Presuppositional apologists (primarily from the reformed school of theology) argue that circular reasoning is acceptable and necessary within a world-view and that circular reasoning is only un-acceptable when it presents a self-contradiction.
This is demonstrated by showing that the scientific worldview has certain assumptions about the universe and that those assumptions are based on observation but then observation is explained in terms of laws, which are themselves assumptions about the universe. This is, of course, acceptable because it is consistent in and of itself and because the scientist does not claim that the conclusion validates the assumption, only that it is consistent with it.

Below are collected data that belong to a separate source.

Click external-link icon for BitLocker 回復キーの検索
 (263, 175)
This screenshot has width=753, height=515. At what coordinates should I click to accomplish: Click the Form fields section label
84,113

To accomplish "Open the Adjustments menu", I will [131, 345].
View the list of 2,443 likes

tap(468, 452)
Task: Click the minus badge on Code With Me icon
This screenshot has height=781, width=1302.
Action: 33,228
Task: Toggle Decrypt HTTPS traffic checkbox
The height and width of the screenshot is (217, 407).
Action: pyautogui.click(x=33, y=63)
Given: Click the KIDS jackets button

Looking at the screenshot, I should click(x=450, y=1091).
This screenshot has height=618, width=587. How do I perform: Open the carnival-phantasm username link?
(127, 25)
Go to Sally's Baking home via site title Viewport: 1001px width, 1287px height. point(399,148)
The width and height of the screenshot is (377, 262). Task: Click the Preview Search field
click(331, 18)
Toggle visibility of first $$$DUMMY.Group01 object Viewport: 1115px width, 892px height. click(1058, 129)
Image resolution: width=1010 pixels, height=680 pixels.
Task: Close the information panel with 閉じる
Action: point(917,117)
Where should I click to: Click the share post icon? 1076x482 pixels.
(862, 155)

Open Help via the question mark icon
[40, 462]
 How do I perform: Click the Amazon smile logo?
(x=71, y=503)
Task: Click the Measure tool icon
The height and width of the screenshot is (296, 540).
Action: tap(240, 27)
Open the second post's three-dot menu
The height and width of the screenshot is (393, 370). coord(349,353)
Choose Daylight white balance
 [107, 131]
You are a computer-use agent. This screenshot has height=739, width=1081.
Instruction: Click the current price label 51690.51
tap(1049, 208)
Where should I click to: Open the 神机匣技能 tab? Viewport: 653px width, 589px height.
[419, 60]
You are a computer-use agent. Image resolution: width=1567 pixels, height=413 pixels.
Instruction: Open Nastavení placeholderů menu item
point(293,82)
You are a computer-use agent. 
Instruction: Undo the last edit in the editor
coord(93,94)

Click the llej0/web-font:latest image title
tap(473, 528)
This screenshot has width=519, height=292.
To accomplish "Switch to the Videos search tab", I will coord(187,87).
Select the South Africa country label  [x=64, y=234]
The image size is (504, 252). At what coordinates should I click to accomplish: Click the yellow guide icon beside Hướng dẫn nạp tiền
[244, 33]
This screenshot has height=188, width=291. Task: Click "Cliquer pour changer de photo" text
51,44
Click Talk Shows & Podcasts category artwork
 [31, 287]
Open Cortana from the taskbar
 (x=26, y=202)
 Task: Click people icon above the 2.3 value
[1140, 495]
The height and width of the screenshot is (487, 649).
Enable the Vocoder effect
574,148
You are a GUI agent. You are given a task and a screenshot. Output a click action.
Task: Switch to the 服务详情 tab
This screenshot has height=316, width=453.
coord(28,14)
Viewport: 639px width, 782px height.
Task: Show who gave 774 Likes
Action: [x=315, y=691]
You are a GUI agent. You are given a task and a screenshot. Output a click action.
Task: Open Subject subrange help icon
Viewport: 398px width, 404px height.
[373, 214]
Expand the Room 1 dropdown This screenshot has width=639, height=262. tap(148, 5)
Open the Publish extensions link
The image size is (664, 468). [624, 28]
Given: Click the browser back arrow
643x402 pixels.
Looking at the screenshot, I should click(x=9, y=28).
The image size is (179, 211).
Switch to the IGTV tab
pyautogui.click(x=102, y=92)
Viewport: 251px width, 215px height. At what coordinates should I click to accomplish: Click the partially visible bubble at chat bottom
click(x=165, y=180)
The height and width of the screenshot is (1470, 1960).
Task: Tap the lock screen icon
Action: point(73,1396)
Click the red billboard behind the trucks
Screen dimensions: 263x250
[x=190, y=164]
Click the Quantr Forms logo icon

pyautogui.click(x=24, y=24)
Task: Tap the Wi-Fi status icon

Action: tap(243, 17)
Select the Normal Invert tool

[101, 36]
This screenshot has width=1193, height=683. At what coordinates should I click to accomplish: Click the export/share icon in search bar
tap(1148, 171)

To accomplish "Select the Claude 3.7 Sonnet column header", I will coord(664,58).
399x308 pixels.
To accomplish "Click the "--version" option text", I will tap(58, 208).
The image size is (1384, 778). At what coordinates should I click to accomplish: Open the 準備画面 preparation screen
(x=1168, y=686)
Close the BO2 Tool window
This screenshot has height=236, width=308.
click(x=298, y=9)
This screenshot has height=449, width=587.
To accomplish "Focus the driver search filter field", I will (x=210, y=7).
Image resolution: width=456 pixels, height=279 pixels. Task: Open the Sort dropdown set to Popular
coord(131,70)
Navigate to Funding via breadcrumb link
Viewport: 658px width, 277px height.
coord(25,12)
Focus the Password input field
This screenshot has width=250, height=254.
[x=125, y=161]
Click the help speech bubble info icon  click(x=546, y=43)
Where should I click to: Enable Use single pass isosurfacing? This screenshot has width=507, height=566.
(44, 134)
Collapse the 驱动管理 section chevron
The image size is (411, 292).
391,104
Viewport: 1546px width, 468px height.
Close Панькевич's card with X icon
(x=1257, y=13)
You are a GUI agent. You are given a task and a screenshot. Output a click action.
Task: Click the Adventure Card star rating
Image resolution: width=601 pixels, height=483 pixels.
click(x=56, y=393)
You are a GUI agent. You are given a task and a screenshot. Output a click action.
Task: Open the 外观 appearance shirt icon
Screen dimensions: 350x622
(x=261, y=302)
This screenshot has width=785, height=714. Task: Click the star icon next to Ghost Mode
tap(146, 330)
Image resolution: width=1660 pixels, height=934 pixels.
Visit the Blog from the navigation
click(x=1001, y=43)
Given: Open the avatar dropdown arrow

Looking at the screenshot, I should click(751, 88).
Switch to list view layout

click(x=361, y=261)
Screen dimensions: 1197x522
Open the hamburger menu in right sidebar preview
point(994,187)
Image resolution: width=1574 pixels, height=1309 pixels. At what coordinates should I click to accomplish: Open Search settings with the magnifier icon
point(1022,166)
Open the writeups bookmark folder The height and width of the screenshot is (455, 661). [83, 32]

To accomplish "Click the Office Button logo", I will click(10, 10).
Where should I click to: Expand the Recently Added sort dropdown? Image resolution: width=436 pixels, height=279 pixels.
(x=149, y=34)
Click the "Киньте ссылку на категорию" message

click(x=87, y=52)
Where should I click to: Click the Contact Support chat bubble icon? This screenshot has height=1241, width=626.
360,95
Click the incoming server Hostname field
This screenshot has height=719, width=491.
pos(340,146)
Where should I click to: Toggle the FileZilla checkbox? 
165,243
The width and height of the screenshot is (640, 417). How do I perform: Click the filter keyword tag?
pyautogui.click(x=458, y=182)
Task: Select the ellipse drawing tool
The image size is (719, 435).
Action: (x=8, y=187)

However, for this argument to be valid, the observer must consider the assumptions inviolable. A basic tenet of science is that NO assumption can be considered inviolable, including the scientific method itself. They basic tenants of science may be themselves questioned but that does not automatically refute them - and their uncertainty is acknowledged by all scientific knowledge being tentative. Thousands of years ago, scientists assumed the sky, sun, stars, and moon all revolved around the earth, and developed "laws" (more properly called "theories") to explain this. Utilizing a circular thought process, scientists would be forced to incorporate their ideas within these geocentric theories. Utilizing a traditional scientific process, the scientist is permitted to completely reject these assumptions, and develop and test new hypotheses to explain the observations.

"[...]all claims for absolute authority have such authority built in, or they could not be sustained. For example, those who believe that human reason is the ultimate authority must look to human reason as the basis for claiming this to be the case.[1]"

Circular argumentation can be avoided by accepting a-priorism, psychologism, infinite regress or some mixture of them (see the Münchhausen trilemma).